In order to learn about the formation and early evolution of massive stars I do observational
studies of the outcome of massive star formation. You can view my publications in ADS
My ORCID iD is 0000-0001-9698-4080
Formation of massive close binaries
Here we present the first empirical evidence in favour of
migration as a scenario for the formation of massive close
binary stars. We find a positive correlation of the
radial-velocity dispersion of young OB associations with their
age. This is consistent with massive close binaries forming in
wide orbits that harden in the first few Myrs of evolution.
You can see the press release here
(image credit: MPIA graphics department).
The young stellar content of three giant HII regions
Here we present a photometric and spectroscopic study
of massive stars in three HII regions (M8, NGC6357 and
G333.6-0.2) and characterised their stellar populations
in terms of age and mass ranges.
Are massive close binaries born in wide orbits?

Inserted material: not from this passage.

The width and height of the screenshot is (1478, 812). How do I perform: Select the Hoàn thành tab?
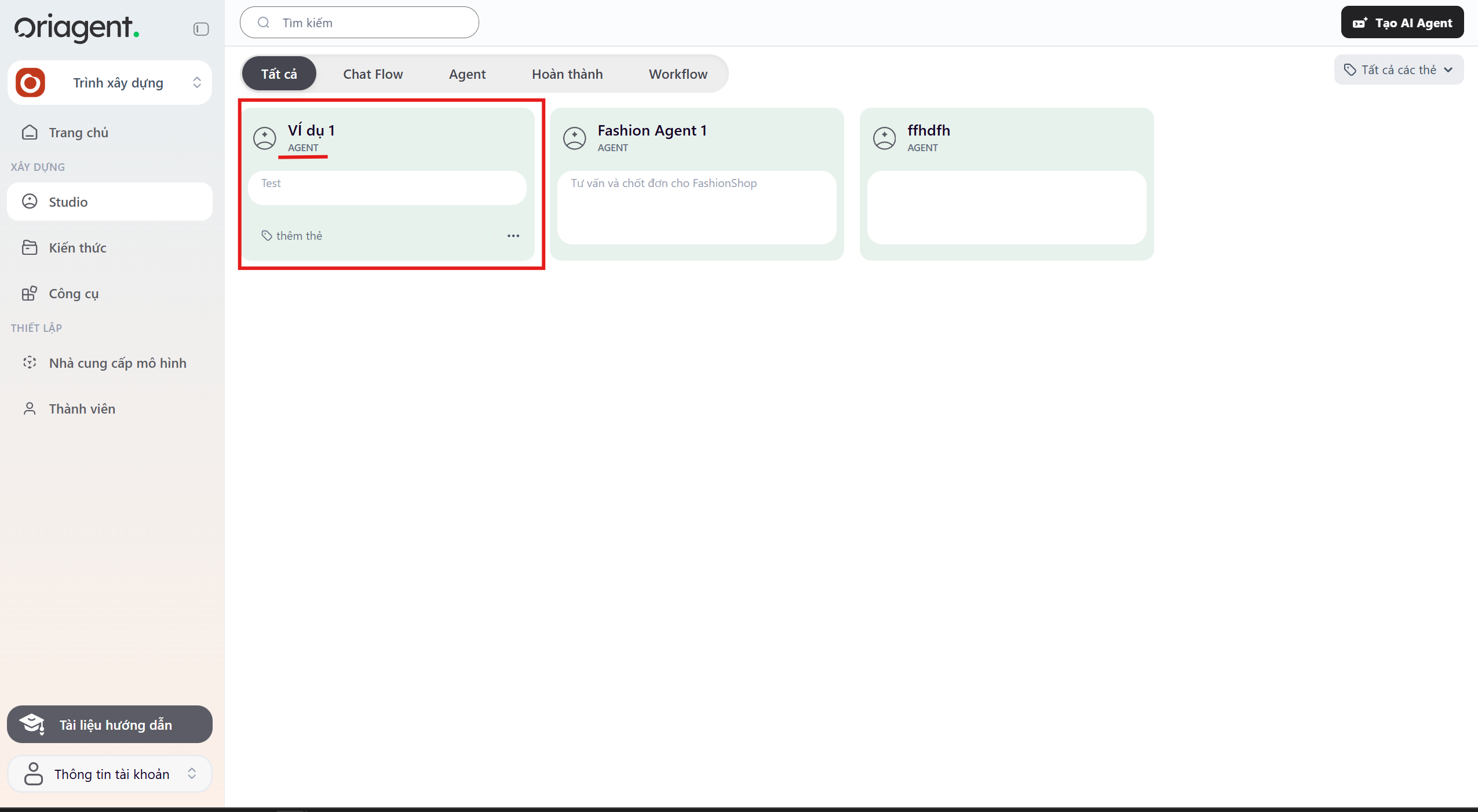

In this paper we explore the dearth of short-period binaries in the massive star forming
region M17. We propose that massive binaries are initially formed at larger separations,
then harden or migrate to produce the typical power-law period distribution observed
in few Myr-old OB binaries. You can see the press release in Dutch here, and here
is a note in English.
Massive pre-main-sequence stars in M17
Here we present the first spectroscopically confirmed sample of massive
pre-main sequence (PMS) stars in the giant HII region M17. The PMS stars have
radii that are consistent with being contracting towards the main sequence and
are surrounded by a remnant accretion disk.
Diffuse interstellar bands in M17
In this paper we measure the properties of the most prominent DIBs in M17
and study these as a function of E(B − V) and RV. We find
trends between the strength of the studied DIBs (per unit
visual extinction) and RV−1, most notably for the 6196 and
7224 Å DIBs.
Massive young stellar objects in 30 Doradus
We present the results on an X-shooter spectroscopic analysis
of the top ten Spitzer MYSO candidates in 30 Dor. As the spectra
of the mYSO candidates are contaminated by nebular emission, in
Martijn van Gelder developed a scaling method to subtract the
contamination from the spectra.
Outreach & Media
Fuerza Latina is a project
from the Deutsche Welle that aims to exalt the work of Latin American women
in several areas. I was invited to participate in a conversation other Latin American
astronomers and space scientists about what it is like to be an astronomer.
( Watch video
Shots de Ciencia
I was invited to participate in the podcast Shots de ciencia to talk about massive stars and their
importance in the Universe.
( Listen to the podcast
Hablemos del Universo
Together with my friend and colleague
Camilo Peñaloza from the University of St. Andrews we talked about the origin and evolution of
stars at Hablemos del Universo (let's talk about the Universe), a space created by the
Planetarium of Bogotá, Colombia. This
is the press note from the Instituto Distrital de las Artes (IDARTES) about the event
( Watch video
Clubes de Ciencia Colombia
In July 2019 I had the opportunity to participate as an instructor in
Clubes de Ciencia in Bucaramanga, Colombia.
Together with my friend and colleague Juliana Sandoval we designed a one-week workshop
called El supermercado Galáctico
(the Galactic supermarket), where we developed
several activities to familiarize high school students with the concepts spectroscopy
and stellar classification.
Beta in the City
Together with my PhD supervisor, Lex Kaper.
We gave a public talk called "Are stars
born with a companion or single?" as part of the event Beta in de Binnenstad, a discussion platform
organized by SPUI25 in the city center of Amsterdam, where scientist
from different disciplines talk to students and the public about their research topics.